This graph comes from a newly released report from the Germany-based Greenpeace Energy, and highlights the extent of subsidies paid out to various technologies in the German energy market since 1970.
There is a huge controversy about the level of subsidies in Germany towards renewables as it undertakes its “energiewende” – energy transition – but the fact is that these subsidies pale in comparison to what has been paid to conventional technologies.
Conventional base-load technologies such nuclear (atomenergie in yellow) and black coal (steinkohle in black) have received more than twice the subsidies of renewables (erneuerbare in green) over time. The accumulated amount given to renewables only overtook brown coal (braunkohle in brown) in 2013. Very little in subsidies has been given to gas, the report says.
So how does this translate into household costs? If the subsidies to coal and nuclear were recognised in the same way as the subsidies to renewables, it would present a very different picture.
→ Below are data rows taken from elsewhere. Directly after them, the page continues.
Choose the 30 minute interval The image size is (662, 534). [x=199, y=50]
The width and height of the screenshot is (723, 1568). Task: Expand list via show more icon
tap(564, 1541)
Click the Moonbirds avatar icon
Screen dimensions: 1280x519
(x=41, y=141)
This graph shows how. The first on the left is the normal household cost, including standard charges – cost of generation, transmission and distribution, and the renewables subsidy (EEG-Umlage in green).
The household cost is pushed a nearly a third (second column) with the addition of subsidies to conventional fuels – coal and nuclear, with grants and tax breaks in red, and climate and other environmental costs in grey. The cost of subsidies to conventional fuels is budgeted to rise in 2015, while the cost of the green energy scheme falls slightly.